The Washington Post manages to entirely mangle a discussion of helium, and what’s worse they do so in a column specifically directed at children to aid them in understanding science. We do grasp that simplifying matters can be difficult while still retaining the information content. Actually, there’s a good story about this – a boy whose father was an atmospheric scientist once asked “Papa, why is the sky blue?” and realized that it was only when he had his own Ph.D. in atmospheric sciences that he understood the answer.

Simplification is difficult. This is why we have this concept of “lies to children.” Educational explanations which we all know are wrong but fit inside small heads. They might have to be extracted and relearned as education proceeds – it’s not that unusual for the answer to the same question to change every couple of years of education – but the restriction is still not to actually get the answer wrong.

That’s the test failed here. Talking about why there is much less helium here than up there in the stars:

This is true for a few reasons. For example, helium atoms don’t like to make bonds with other elements or even themselves. This results in them having a very low density — much lower than the density of the particles that make up air, Toledo said.
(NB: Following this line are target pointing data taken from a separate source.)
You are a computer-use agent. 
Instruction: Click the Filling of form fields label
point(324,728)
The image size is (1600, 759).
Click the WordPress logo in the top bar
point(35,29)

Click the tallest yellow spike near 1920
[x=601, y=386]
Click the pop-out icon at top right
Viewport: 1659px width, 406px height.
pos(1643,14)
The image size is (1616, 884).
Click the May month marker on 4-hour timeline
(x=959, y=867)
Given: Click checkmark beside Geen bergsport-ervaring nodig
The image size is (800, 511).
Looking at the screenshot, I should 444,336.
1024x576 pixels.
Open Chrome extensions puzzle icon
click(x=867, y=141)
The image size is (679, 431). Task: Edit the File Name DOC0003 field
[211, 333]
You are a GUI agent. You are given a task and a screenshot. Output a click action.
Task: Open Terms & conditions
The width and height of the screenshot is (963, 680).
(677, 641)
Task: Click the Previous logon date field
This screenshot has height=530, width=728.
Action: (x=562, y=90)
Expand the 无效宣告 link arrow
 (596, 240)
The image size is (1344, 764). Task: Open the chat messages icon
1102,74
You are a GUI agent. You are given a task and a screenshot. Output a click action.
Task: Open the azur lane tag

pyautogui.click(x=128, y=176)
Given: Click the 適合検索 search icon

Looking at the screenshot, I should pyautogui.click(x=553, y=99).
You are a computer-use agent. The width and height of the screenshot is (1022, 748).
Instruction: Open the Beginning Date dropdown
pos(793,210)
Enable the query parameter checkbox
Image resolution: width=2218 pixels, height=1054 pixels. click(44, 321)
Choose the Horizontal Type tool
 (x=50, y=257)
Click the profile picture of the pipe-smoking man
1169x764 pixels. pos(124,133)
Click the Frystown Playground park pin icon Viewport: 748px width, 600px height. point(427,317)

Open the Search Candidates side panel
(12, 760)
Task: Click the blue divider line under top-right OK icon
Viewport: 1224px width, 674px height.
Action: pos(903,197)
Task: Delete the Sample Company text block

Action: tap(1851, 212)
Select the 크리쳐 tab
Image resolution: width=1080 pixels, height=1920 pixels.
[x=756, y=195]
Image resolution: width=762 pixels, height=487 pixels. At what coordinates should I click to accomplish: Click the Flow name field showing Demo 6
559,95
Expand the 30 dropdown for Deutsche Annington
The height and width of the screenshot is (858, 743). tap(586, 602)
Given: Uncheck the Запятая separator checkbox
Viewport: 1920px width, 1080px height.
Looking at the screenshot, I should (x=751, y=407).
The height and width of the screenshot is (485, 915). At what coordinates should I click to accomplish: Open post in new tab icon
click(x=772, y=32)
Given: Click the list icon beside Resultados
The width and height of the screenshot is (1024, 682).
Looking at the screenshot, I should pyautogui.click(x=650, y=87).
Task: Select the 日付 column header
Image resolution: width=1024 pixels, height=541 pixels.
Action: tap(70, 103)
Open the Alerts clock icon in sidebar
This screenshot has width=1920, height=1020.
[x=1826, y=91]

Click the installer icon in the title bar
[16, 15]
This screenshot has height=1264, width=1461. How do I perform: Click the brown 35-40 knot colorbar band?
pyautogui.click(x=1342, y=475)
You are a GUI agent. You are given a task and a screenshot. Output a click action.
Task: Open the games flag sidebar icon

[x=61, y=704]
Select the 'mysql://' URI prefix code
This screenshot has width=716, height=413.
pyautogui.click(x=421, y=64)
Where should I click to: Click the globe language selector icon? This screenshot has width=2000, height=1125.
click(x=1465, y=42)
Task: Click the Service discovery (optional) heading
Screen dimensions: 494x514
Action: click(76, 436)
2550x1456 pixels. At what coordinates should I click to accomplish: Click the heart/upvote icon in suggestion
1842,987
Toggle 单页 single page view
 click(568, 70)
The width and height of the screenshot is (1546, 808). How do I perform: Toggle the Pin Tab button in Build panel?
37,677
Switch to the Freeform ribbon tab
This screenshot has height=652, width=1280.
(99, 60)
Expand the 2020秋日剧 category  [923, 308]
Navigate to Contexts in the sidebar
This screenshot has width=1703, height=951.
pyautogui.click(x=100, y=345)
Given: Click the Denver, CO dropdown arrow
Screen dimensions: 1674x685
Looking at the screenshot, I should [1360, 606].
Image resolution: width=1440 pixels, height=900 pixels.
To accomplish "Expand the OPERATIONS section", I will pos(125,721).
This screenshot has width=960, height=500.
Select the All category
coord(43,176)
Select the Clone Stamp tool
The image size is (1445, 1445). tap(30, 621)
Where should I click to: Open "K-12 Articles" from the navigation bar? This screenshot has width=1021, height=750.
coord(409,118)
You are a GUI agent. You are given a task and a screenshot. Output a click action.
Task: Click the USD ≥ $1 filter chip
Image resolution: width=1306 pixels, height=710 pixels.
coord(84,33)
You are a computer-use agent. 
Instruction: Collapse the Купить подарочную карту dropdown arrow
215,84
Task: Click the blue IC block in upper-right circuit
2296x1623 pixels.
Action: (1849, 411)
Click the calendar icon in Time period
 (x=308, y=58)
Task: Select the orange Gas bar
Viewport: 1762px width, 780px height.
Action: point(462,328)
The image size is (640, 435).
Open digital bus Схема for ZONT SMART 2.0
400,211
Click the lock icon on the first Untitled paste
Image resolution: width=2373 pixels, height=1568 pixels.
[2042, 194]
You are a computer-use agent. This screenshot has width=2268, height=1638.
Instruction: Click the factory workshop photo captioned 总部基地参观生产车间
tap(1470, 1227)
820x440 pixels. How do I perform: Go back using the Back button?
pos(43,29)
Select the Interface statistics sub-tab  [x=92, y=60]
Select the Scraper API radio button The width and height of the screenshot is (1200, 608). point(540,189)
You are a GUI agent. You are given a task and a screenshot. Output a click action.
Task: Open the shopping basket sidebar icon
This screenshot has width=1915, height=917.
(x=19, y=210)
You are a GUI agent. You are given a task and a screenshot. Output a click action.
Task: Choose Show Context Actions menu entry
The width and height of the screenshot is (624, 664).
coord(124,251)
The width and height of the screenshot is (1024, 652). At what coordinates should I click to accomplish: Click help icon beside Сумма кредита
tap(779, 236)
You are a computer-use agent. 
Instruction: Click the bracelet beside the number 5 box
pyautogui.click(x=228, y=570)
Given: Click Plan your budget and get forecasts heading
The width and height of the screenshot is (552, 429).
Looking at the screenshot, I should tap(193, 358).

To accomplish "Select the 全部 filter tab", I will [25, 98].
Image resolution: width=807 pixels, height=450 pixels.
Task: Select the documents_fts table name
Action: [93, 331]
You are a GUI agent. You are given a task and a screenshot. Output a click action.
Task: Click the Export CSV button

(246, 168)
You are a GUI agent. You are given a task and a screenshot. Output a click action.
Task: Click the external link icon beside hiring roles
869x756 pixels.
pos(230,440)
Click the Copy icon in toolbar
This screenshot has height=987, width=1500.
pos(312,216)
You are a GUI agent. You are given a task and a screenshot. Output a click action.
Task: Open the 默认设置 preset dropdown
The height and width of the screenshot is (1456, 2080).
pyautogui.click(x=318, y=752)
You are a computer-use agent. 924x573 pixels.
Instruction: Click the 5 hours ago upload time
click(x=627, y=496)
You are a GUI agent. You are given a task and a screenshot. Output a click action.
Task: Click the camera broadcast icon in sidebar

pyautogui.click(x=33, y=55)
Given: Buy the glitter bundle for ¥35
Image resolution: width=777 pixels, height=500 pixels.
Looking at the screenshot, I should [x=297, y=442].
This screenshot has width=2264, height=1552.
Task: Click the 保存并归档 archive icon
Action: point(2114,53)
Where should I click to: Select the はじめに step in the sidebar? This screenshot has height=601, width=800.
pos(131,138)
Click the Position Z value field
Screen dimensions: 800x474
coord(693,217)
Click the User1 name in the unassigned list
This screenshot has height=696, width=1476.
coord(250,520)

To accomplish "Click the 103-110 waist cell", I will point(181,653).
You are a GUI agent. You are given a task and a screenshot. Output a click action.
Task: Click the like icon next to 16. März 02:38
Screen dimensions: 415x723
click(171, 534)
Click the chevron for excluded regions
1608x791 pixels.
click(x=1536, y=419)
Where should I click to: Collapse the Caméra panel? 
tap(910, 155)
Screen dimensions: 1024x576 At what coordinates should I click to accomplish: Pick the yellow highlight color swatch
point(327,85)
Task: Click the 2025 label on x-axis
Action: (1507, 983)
Ouch, no. Helium atoms are light – have low density, not exactly the same thing but lies to children, correct at this level – because they’re very small. Helium is two protons, two electrons and that’s it. That’s why it’s light, not dense. Gold also doesn’t react with other elements, but that’s dense (79 protons, electrons and then more neutrons) and that’s what makes each atom heavy.

So, it’s not the reacting or not with other elements that leads to the low density. It’s the essential – even elemental (that’s a bad joke BTW) – feature of what helium is that makes it light.

The Washington Post is, of course, one the major national newspapers. It ranks at No. 8 in media outlets, and gains some 160 million visits a month just to the website plus the print distribution.

But this specific column is “about science for kids and adults.” Yes, simplification, even to the point of teaching something that might need to be relearned later, that’s appropriate for kids. But actually getting the basics of the density of elements wrong is just going too far.